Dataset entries
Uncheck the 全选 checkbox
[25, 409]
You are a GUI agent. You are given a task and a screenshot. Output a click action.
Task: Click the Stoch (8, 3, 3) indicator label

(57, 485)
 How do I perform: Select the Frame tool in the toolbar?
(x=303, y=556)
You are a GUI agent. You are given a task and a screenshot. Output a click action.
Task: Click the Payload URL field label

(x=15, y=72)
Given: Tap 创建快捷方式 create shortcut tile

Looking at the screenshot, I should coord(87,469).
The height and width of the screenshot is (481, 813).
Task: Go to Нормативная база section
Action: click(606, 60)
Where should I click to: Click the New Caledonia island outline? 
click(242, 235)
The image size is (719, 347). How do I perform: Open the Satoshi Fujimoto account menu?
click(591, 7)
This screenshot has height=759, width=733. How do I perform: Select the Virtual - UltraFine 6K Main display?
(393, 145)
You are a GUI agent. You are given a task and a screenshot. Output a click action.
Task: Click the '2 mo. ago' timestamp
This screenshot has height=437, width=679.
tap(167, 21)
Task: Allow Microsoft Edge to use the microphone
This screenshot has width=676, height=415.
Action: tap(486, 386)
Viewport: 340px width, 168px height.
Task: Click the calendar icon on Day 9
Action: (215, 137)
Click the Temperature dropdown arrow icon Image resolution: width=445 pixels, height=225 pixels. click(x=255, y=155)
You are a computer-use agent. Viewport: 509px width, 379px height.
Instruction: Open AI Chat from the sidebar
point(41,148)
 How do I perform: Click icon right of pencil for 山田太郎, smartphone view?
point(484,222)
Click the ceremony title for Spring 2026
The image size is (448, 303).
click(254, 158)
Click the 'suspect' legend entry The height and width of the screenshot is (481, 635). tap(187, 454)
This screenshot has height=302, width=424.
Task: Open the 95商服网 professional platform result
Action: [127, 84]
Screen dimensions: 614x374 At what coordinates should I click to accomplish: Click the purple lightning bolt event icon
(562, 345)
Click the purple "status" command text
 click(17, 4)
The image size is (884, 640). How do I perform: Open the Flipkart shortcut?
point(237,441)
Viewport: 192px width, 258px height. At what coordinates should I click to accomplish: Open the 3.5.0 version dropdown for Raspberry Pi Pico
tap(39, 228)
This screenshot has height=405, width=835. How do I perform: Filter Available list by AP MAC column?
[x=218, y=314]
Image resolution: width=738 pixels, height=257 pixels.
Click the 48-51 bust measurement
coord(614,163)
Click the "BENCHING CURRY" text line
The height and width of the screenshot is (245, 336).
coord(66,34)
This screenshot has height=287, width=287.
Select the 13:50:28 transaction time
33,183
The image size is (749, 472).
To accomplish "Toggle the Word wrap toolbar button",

▸ **Task to carry out**
Exactness is what counts here: write out every record again.

▸ **Solved problem**
Uncheck the 全选 checkbox
[25, 409]
You are a GUI agent. You are given a task and a screenshot. Output a click action.
Task: Click the Stoch (8, 3, 3) indicator label

(57, 485)
 How do I perform: Select the Frame tool in the toolbar?
(x=303, y=556)
You are a GUI agent. You are given a task and a screenshot. Output a click action.
Task: Click the Payload URL field label

(x=15, y=72)
Given: Tap 创建快捷方式 create shortcut tile

Looking at the screenshot, I should coord(87,469).
The height and width of the screenshot is (481, 813).
Task: Go to Нормативная база section
Action: click(606, 60)
Where should I click to: Click the New Caledonia island outline? 
click(242, 235)
The image size is (719, 347). How do I perform: Open the Satoshi Fujimoto account menu?
click(591, 7)
This screenshot has height=759, width=733. How do I perform: Select the Virtual - UltraFine 6K Main display?
(393, 145)
You are a GUI agent. You are given a task and a screenshot. Output a click action.
Task: Click the '2 mo. ago' timestamp
This screenshot has height=437, width=679.
tap(167, 21)
Task: Allow Microsoft Edge to use the microphone
This screenshot has width=676, height=415.
Action: tap(486, 386)
Viewport: 340px width, 168px height.
Task: Click the calendar icon on Day 9
Action: (215, 137)
Click the Temperature dropdown arrow icon Image resolution: width=445 pixels, height=225 pixels. click(x=255, y=155)
You are a computer-use agent. Viewport: 509px width, 379px height.
Instruction: Open AI Chat from the sidebar
point(41,148)
 How do I perform: Click icon right of pencil for 山田太郎, smartphone view?
point(484,222)
Click the ceremony title for Spring 2026
The image size is (448, 303).
click(254, 158)
Click the 'suspect' legend entry The height and width of the screenshot is (481, 635). tap(187, 454)
This screenshot has height=302, width=424.
Task: Open the 95商服网 professional platform result
Action: [127, 84]
Screen dimensions: 614x374 At what coordinates should I click to accomplish: Click the purple lightning bolt event icon
(562, 345)
Click the purple "status" command text
 click(17, 4)
The image size is (884, 640). How do I perform: Open the Flipkart shortcut?
point(237,441)
Viewport: 192px width, 258px height. At what coordinates should I click to accomplish: Open the 3.5.0 version dropdown for Raspberry Pi Pico
tap(39, 228)
This screenshot has height=405, width=835. How do I perform: Filter Available list by AP MAC column?
[x=218, y=314]
Image resolution: width=738 pixels, height=257 pixels.
Click the 48-51 bust measurement
coord(614,163)
Click the "BENCHING CURRY" text line
The height and width of the screenshot is (245, 336).
coord(66,34)
This screenshot has height=287, width=287.
Select the 13:50:28 transaction time
33,183
The image size is (749, 472).
To accomplish "Toggle the Word wrap toolbar button",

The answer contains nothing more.